* **Problem to work on**
Can you copy out each of the records below word for word, keeping every line and its spacing unchanged?

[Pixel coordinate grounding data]
================
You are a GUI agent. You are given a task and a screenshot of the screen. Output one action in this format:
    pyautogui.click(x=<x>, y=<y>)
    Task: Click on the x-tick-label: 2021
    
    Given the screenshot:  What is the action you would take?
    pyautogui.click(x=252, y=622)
================
* **Answer space**
You are a GUI agent. You are given a task and a screenshot of the screen. Output one action in this format:
    pyautogui.click(x=<x>, y=<y>)
    Task: Click on the x-tick-label: 2021
    
    Given the screenshot:  What is the action you would take?
    pyautogui.click(x=252, y=622)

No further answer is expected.